▶ WHAT YOU WILL DO: What you return must match the entries exactly, except that the pictures are gone.

◆ ◆ ◆

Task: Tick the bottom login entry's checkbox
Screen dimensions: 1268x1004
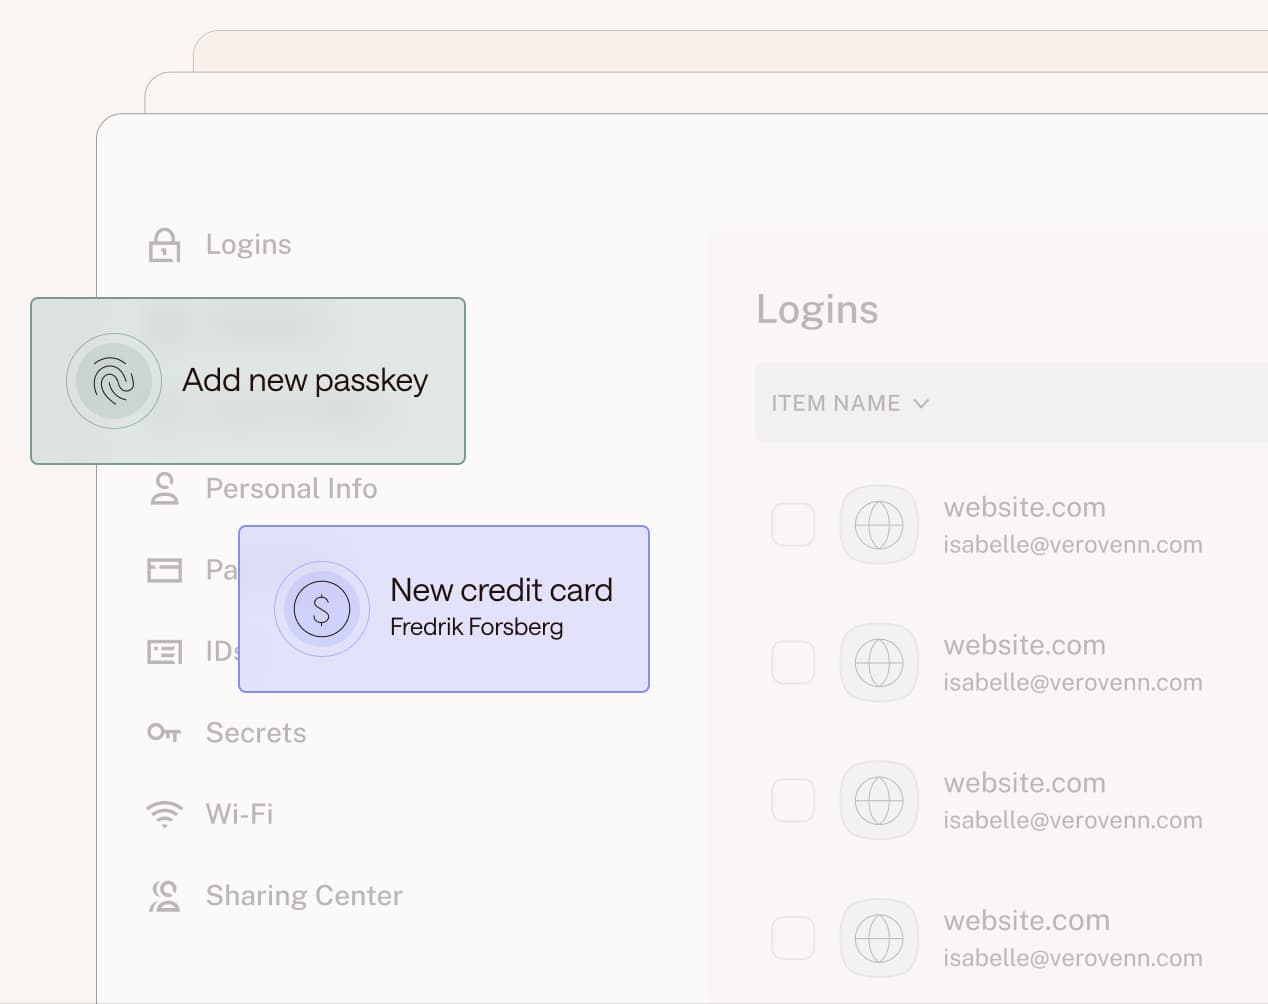Action: click(793, 938)
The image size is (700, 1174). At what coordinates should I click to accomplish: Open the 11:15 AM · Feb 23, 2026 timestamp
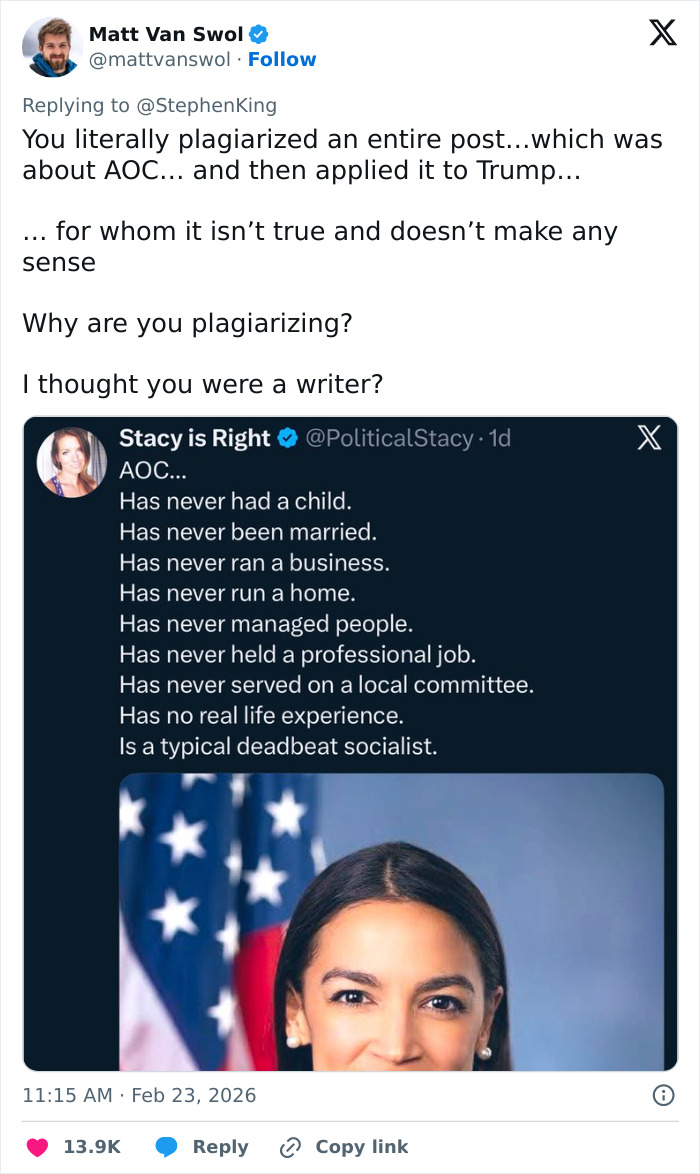pyautogui.click(x=139, y=1096)
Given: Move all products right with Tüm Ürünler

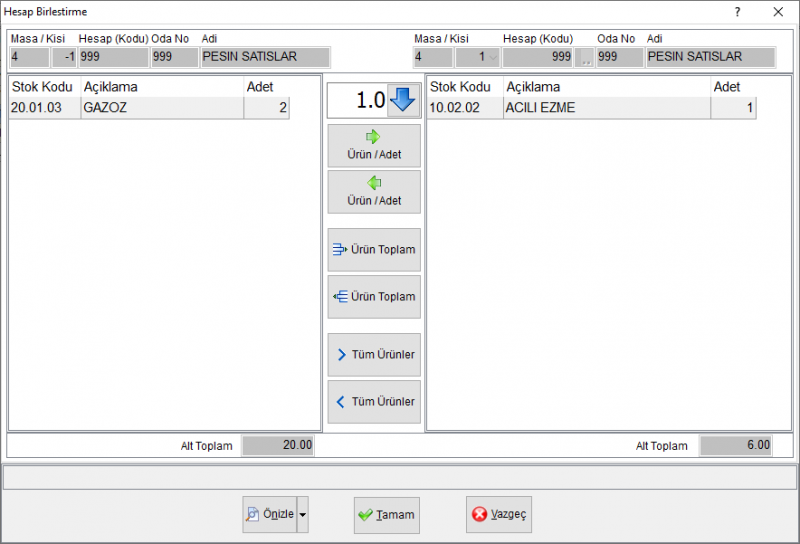Looking at the screenshot, I should click(374, 355).
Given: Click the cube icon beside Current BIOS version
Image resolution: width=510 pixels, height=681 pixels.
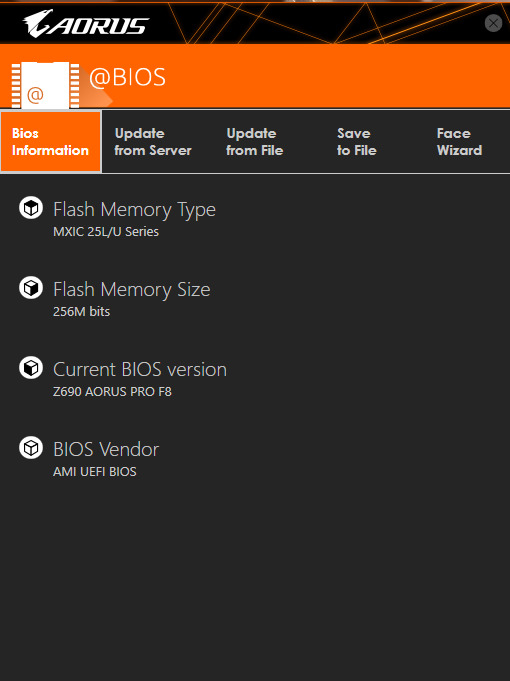Looking at the screenshot, I should pos(31,367).
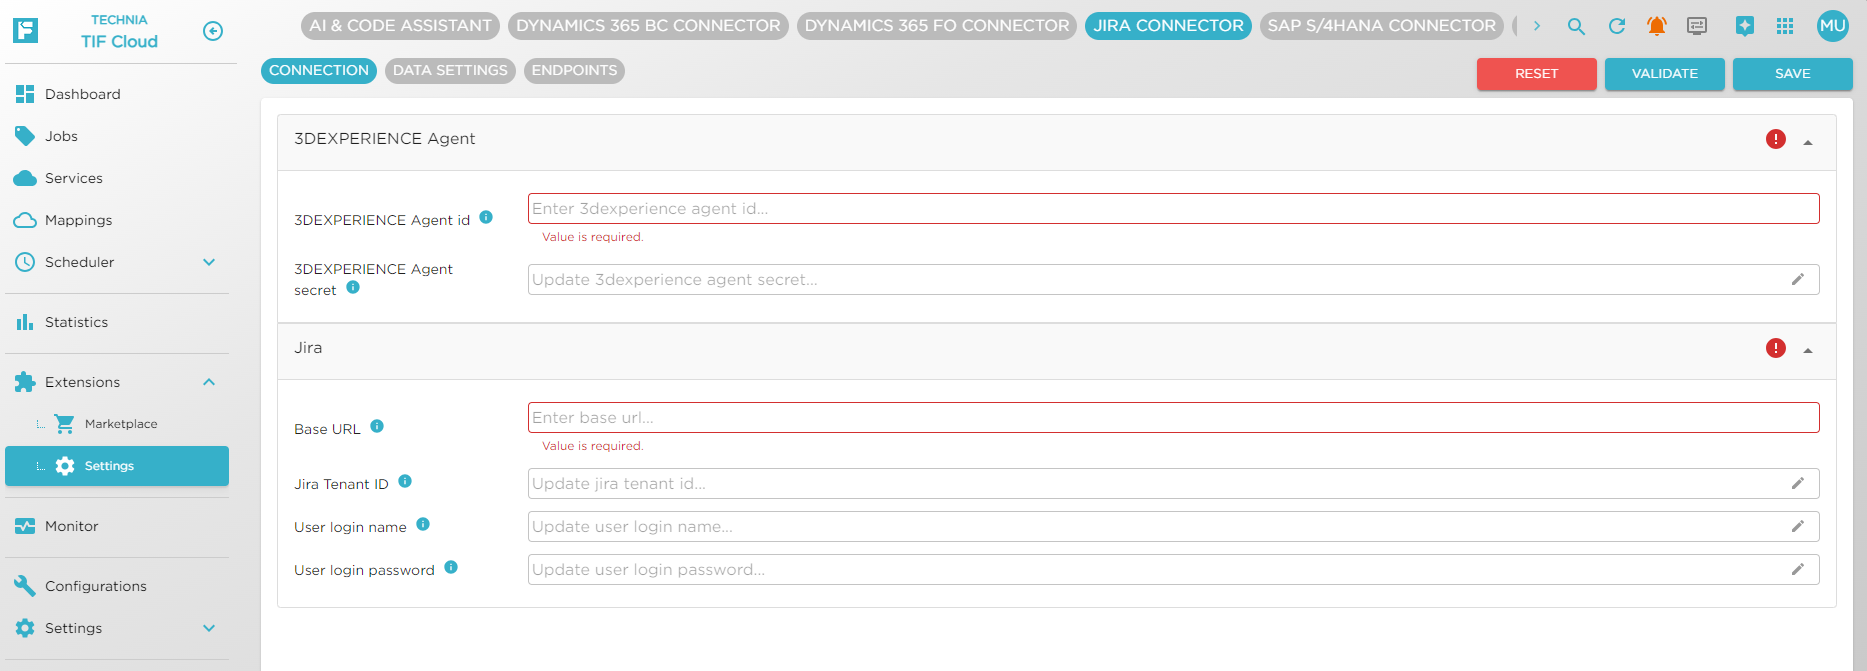Click info icon next to Base URL
This screenshot has width=1867, height=671.
(377, 426)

◆ ◆ ◆

▶ WORKED SOLUTION:
Task: Tick the bottom login entry's checkbox
Screen dimensions: 1268x1004
Action: click(793, 938)
The image size is (700, 1174). At what coordinates should I click to accomplish: Open the 11:15 AM · Feb 23, 2026 timestamp
pyautogui.click(x=139, y=1096)
Given: Move all products right with Tüm Ürünler

Looking at the screenshot, I should click(374, 355).
Given: Click the cube icon beside Current BIOS version
Image resolution: width=510 pixels, height=681 pixels.
Looking at the screenshot, I should pos(31,367).
Click info icon next to Base URL
This screenshot has width=1867, height=671.
(377, 426)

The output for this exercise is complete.